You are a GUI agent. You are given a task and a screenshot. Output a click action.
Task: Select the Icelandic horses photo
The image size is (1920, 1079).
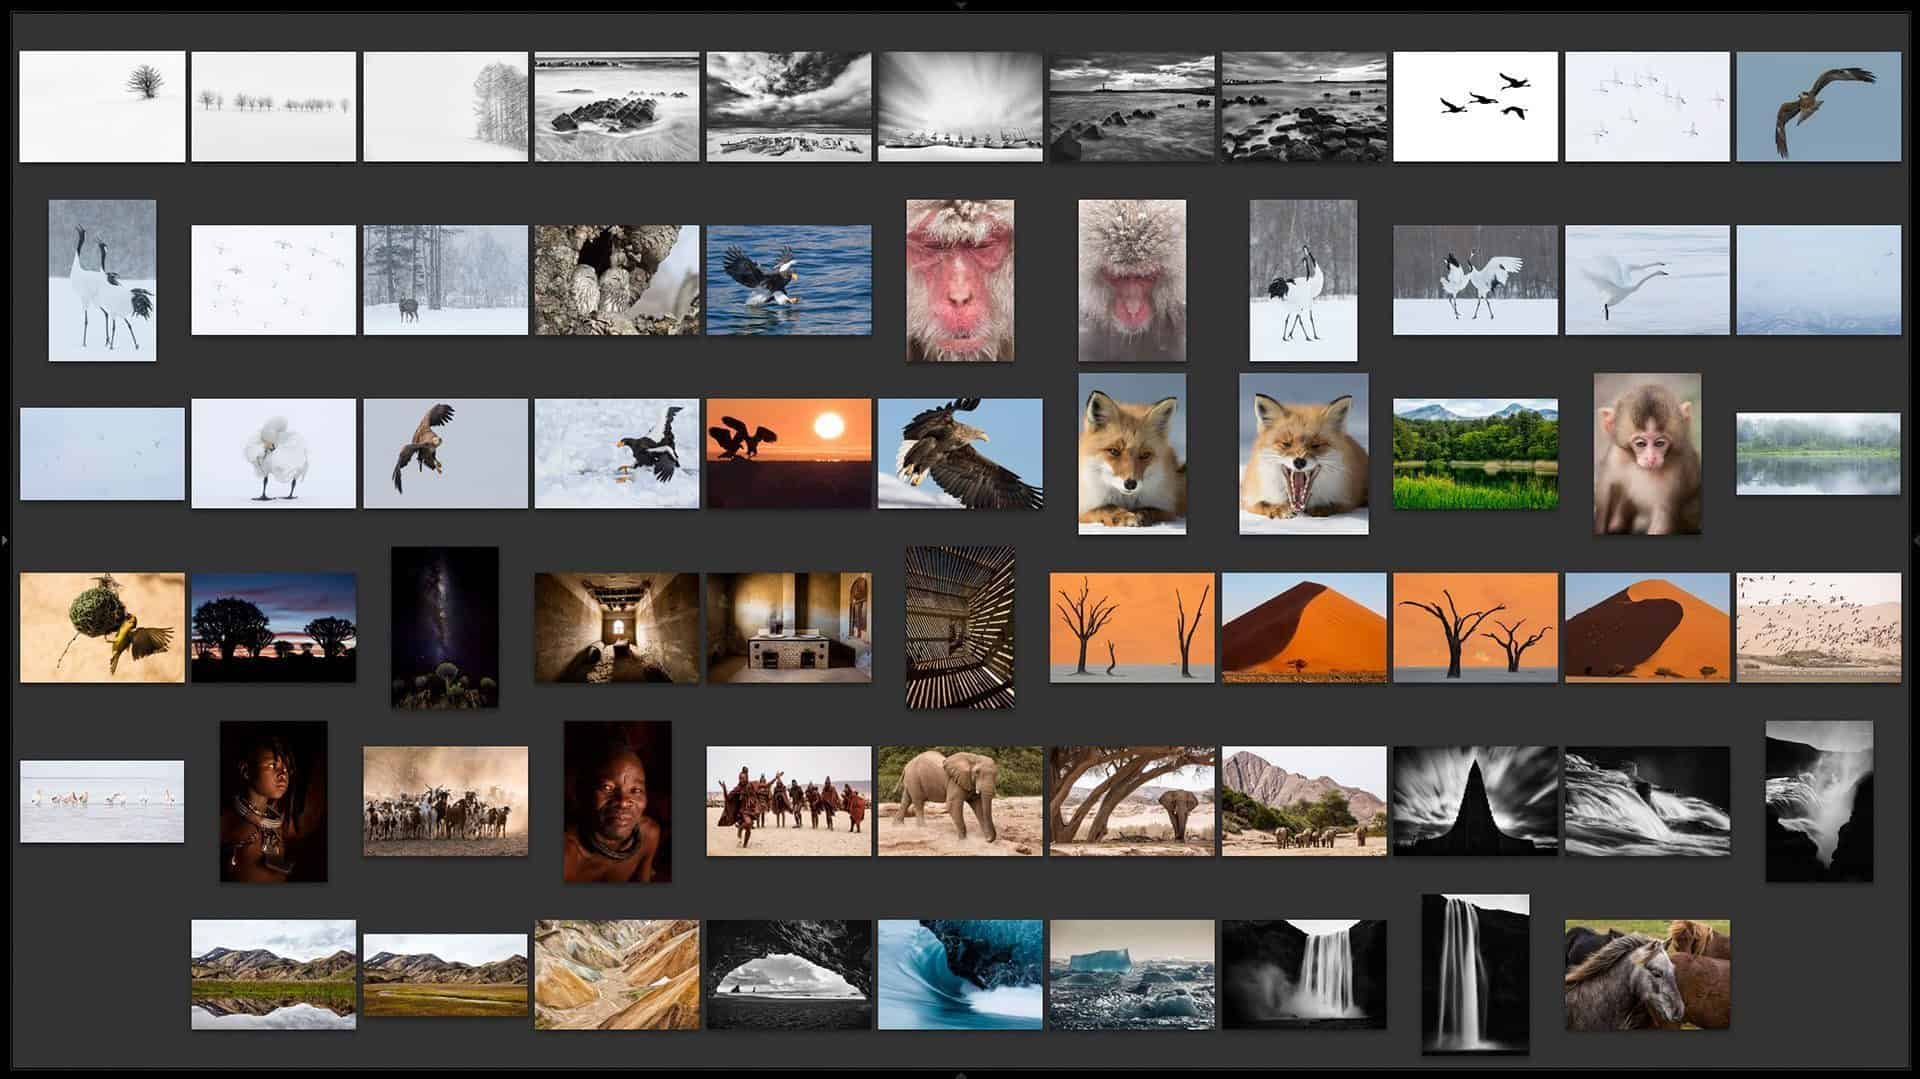[x=1647, y=975]
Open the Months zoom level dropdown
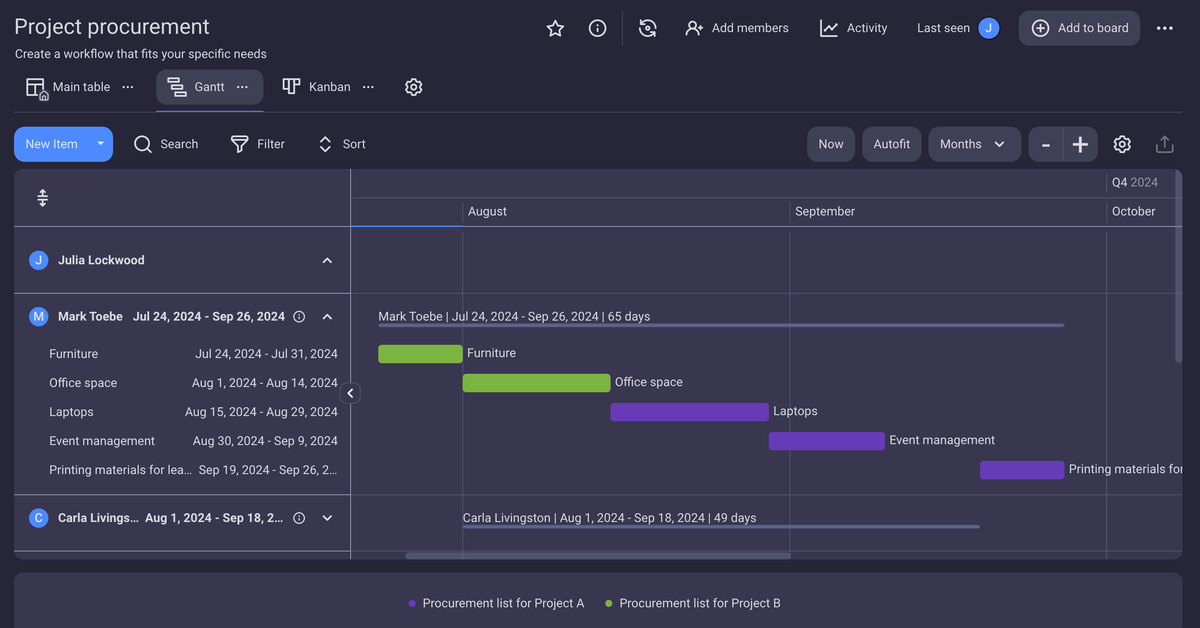The image size is (1200, 628). [x=974, y=144]
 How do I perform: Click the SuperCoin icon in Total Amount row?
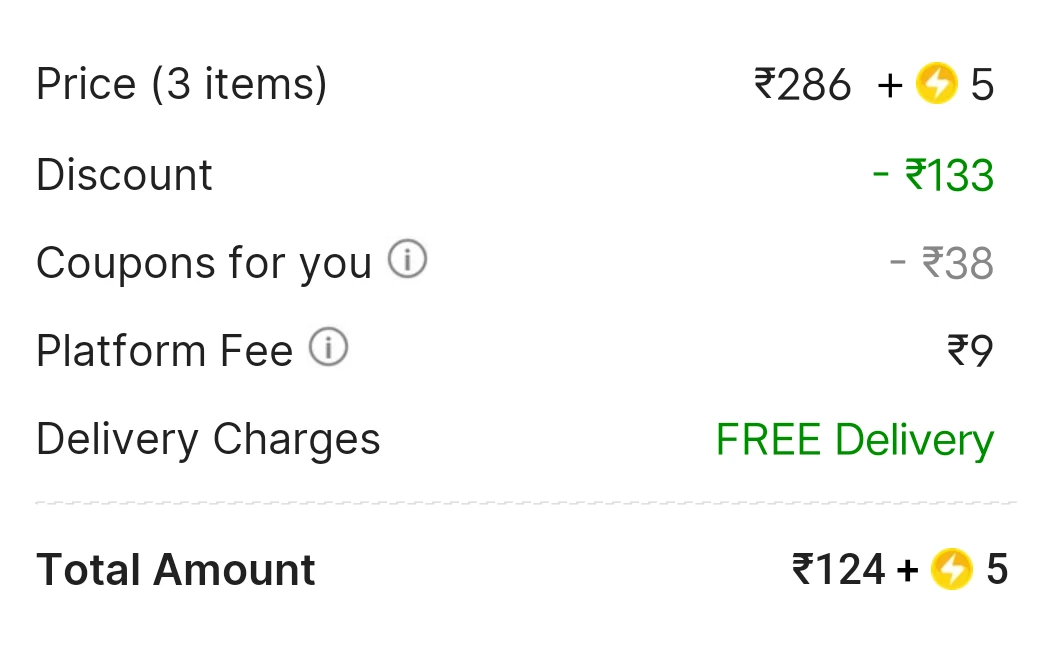pyautogui.click(x=951, y=569)
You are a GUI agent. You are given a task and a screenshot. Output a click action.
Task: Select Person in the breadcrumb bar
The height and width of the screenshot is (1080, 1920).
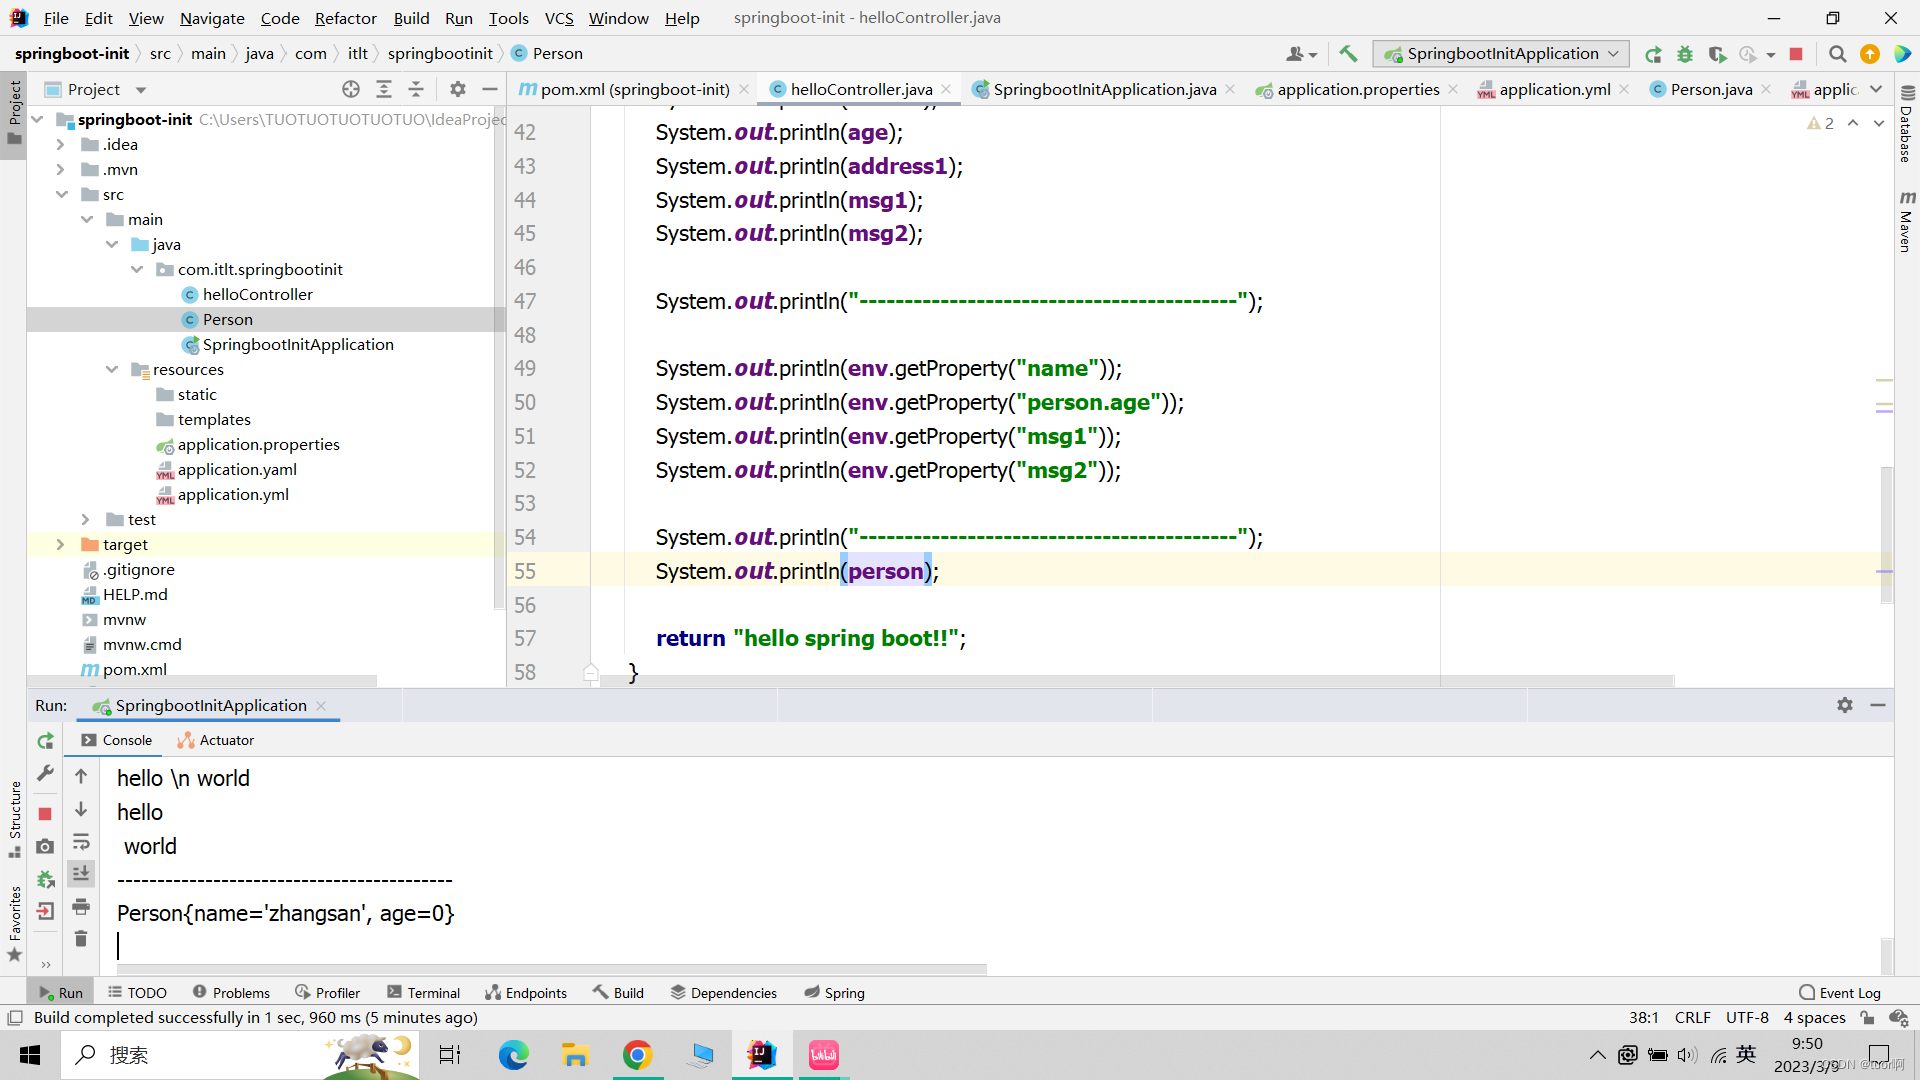point(556,53)
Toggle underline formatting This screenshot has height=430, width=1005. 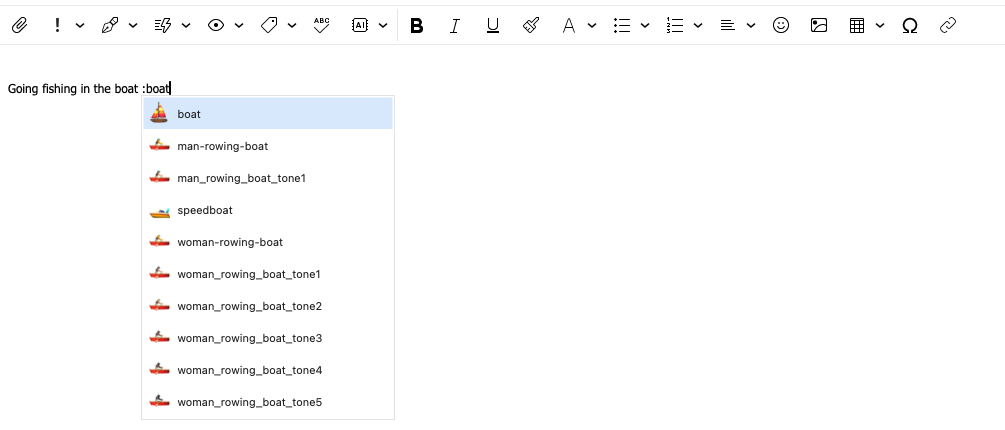click(x=492, y=26)
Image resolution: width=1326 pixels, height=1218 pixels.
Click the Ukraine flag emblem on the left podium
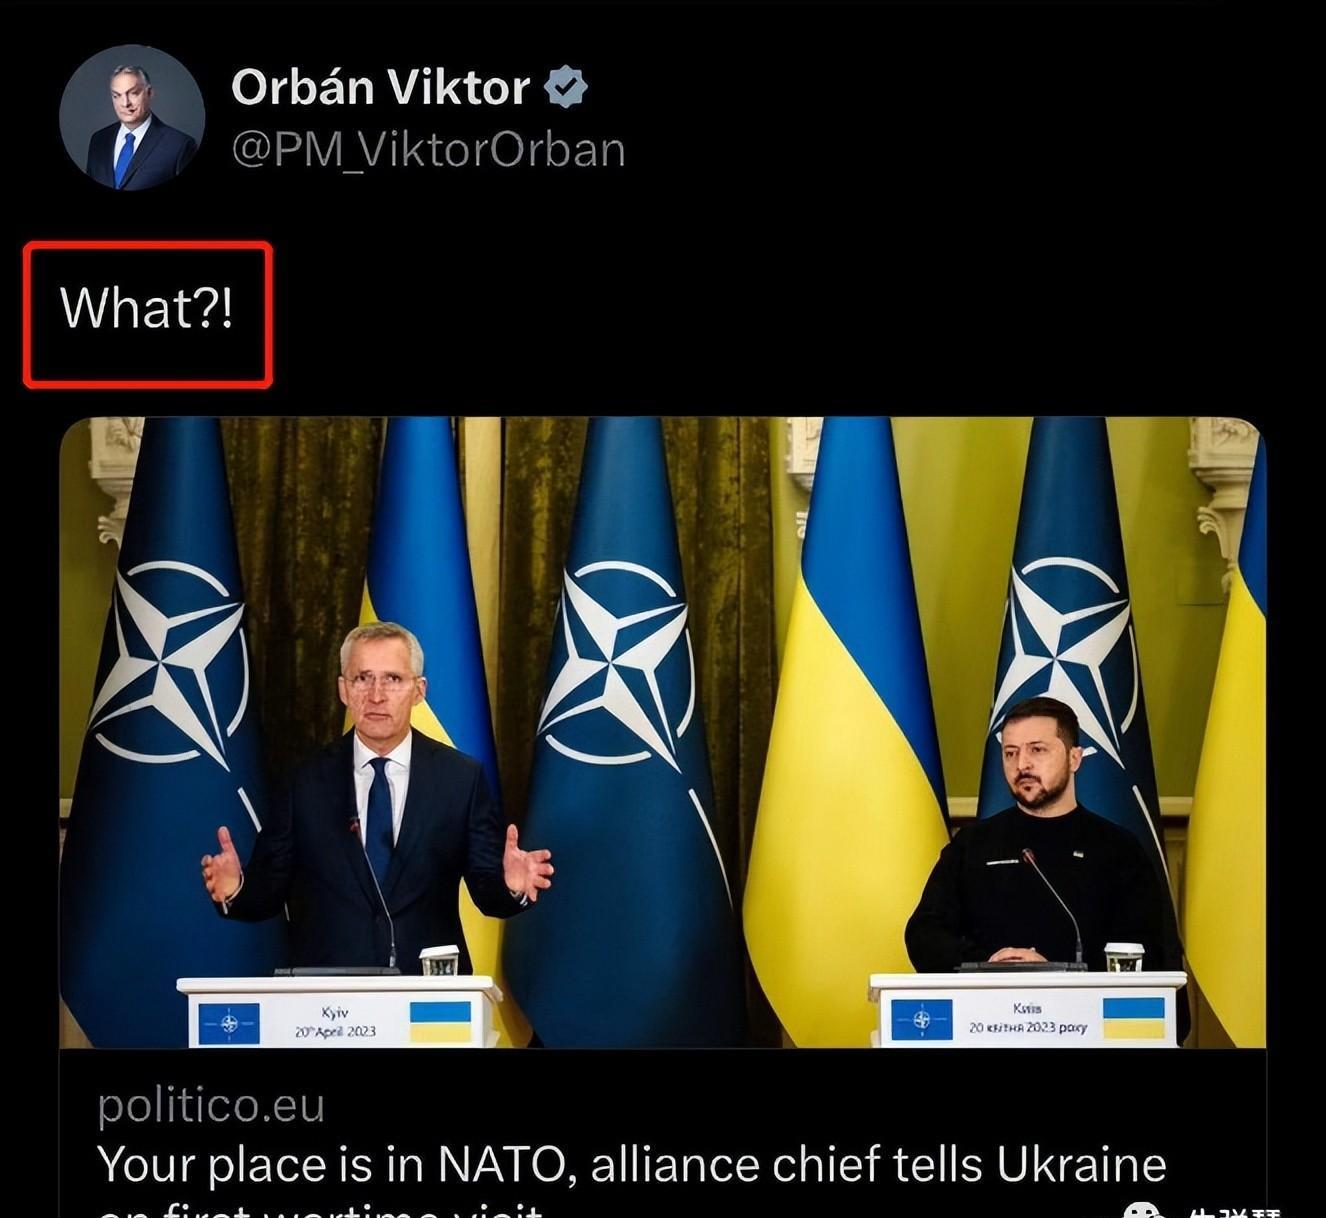440,1022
━━━━━━━━━━━━━━━━
THE EXERCISE: Extract, verbatim, the stretch of the records from the start through the line containing "pyautogui.click(x=951, y=569)", leaving out the pictures.

SOLUTION:
You are a GUI agent. You are given a task and a screenshot. Output a click action.
Task: Select the Icelandic horses photo
The image size is (1920, 1079).
[x=1647, y=975]
Open the Months zoom level dropdown
The image size is (1200, 628). [x=974, y=144]
 How do I perform: Click the SuperCoin icon in Total Amount row?
pyautogui.click(x=951, y=569)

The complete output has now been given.